Setting up your service account
The service account is a scratch space for users. If you already have a service account for BigQuery, check if the following permissions are granted on your account:
- The service account has BigQuery Data Viewer permissions for any datasets you want to analyze with NetSpring.
- The service account has BigQuery Data Owner permissions for the netspring_rw dataset.
- The service account has permissions to run jobs in the project via the BigQuery Job User role.
If you do not have a service account for BigQuery, follow these steps to create a service account.
- Go to console.cloud.google.com, log in, and select your project.
- In the navigation menu onn the upper left, go to IAM & Admin, select Service Accounts, and then click + Create Service Account from the top menu.
- Provide a name, add an optional description, and click Create.
- On the Service account permissions page, click Select a role, choose Custom, and select the custom role you created previously.
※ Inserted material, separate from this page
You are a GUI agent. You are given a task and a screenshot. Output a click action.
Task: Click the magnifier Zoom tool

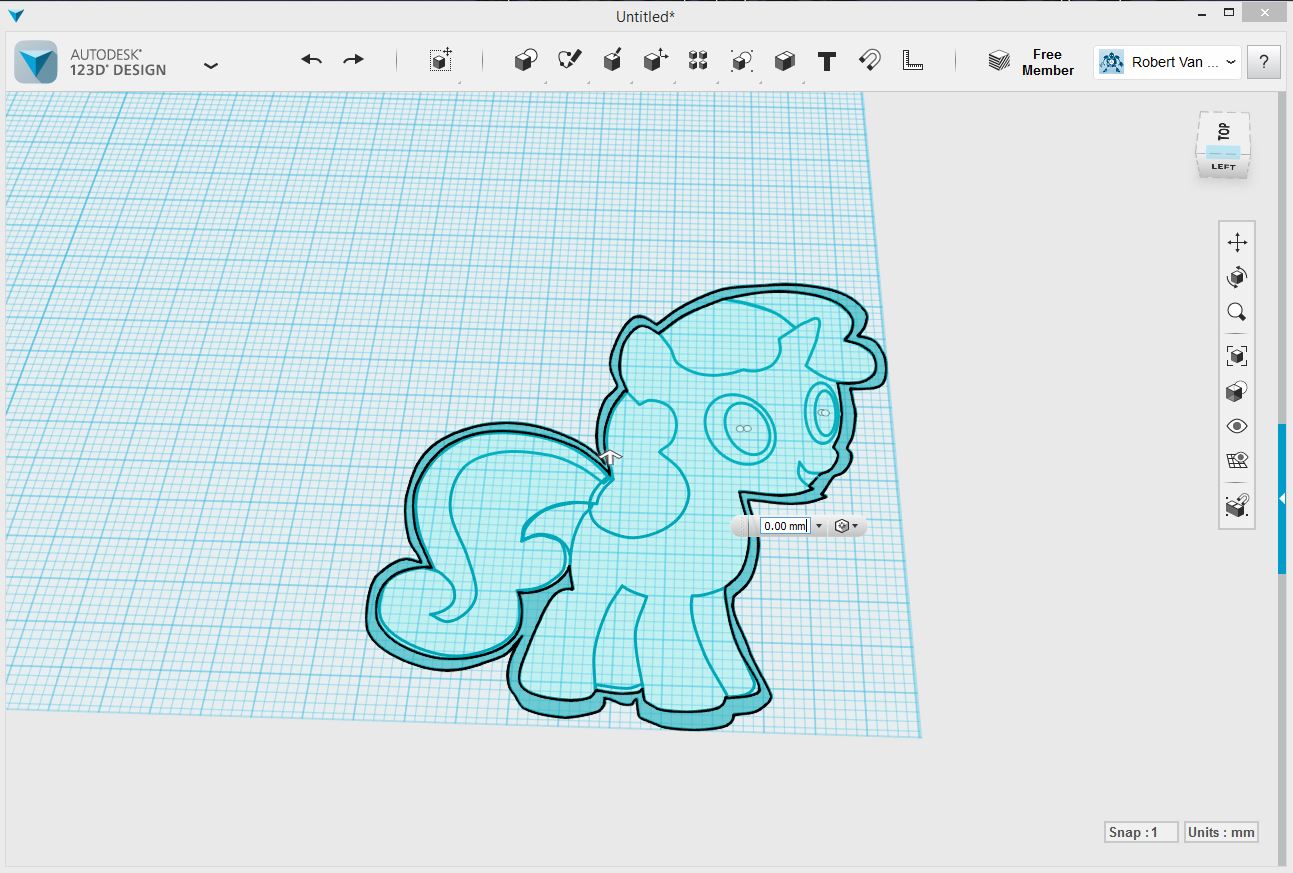point(1237,312)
Then, click Continue.
Creating a JSON key
- On the Create service account page, click + Create Key.
- For Key type, select JSON.
- Click Create. The key will be downloaded to your computer. Once the download is complete, you will see a download confirmation message. Note the filename and click Close.
Sharing your dataset
To share your dataset, follow the steps below:
- Go to console.cloud.google.com, log in, and select your project.
- From the navigation menu in the upper left, navigate to the Big Data section and choose BigQuery. Ensure your project appears on the left side of the page under the search box.
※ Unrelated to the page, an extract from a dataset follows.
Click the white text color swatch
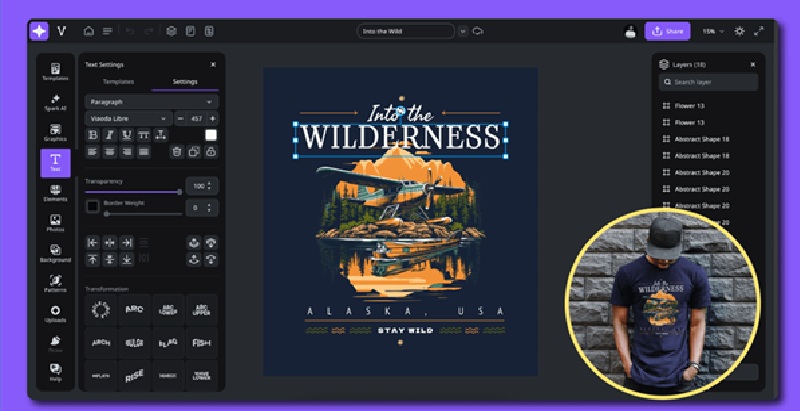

- Click on your project to display its datasets, select the dataset you wish to share, and click Share Dataset.
- Choose Owner to view the complete list of project owners.
- In the Add members box, enter the email address of the service account with which you want to share the dataset.
- Click Select a role, choose Project Owner, and click Add. Finally, click Done.
Creating a writable schema in BigQuery
Product analytic queries are very expensive and require scanning billions of events for every query. Naive approaches like scanning event tables on the fly do not scale and result in poor query performance and very high compute costs. NetSpring constantly analyzes your query patterns to materialize common sub-computations, pre-calculate partial aggregates, optimize the layout of the event stream and other optimizations. Given our warehouse-native architecture, we never move any customer data out of the warehouse. Instead, all these artifacts are stored in an area of the warehouse dedicated for NetSpring. NetSpring needs read-write access to this area so it can create and update these artifacts as needed. We do not need write access to any other part of the warehouse. To help us optimize, follow the steps below.
- Create a new dataset dedicated for NetSpring.
- Click on the (⋮) next to the project in the left pane and select Create dataset.
- Create a new dataset named
netspring_rw
. You can choose any name you want. - For the location type, make sure to use the same settings as your other datasets to minimize data movement costs.
- Click CREATE DATASET.
- Share this dataset with NetSpring with write-access.
- Click on the (⋮) icon next to the
netspring_rw
dataset and select Share. - Click on ADD PRINCIPAL.
- Under Add principals, enter the Service Account Email.
- Under Assign roles, select BigQuery in the left pane and BigQuery Data Editor in the right pane.
- Confirm that the settings look as follows and hit SAVE.
- Click on the (⋮) icon next to the
- Also include the following role to enable NetSpring to debug BigQuery performance issues:
roles/bigquery.resourceViewer
- Alternatively, the following privileges can be directly granted:
`bigquery.jobs.get`
`bigquery.jobs.listAll`
- You also have to add details of the schema with the NetSpring application. To do this,
- On the left panel in your NetSpring app, navigate to Settings.
- Under General Settings, enable Materialization using the toggle and specify the following details:
- Database - the name of the database in the data warehouse where the materialized tables will be created.
- Schema - the name of the schema within the database where the materialized tables will be created. This value will be
netspring_rw
. - Refresh Cron Schedule - the refresh periodicity of the materialized tables using the Cron syntax.
When this is done, NetSpring creates materialized tables within the data warehouse which contain intermediate results for improving performance.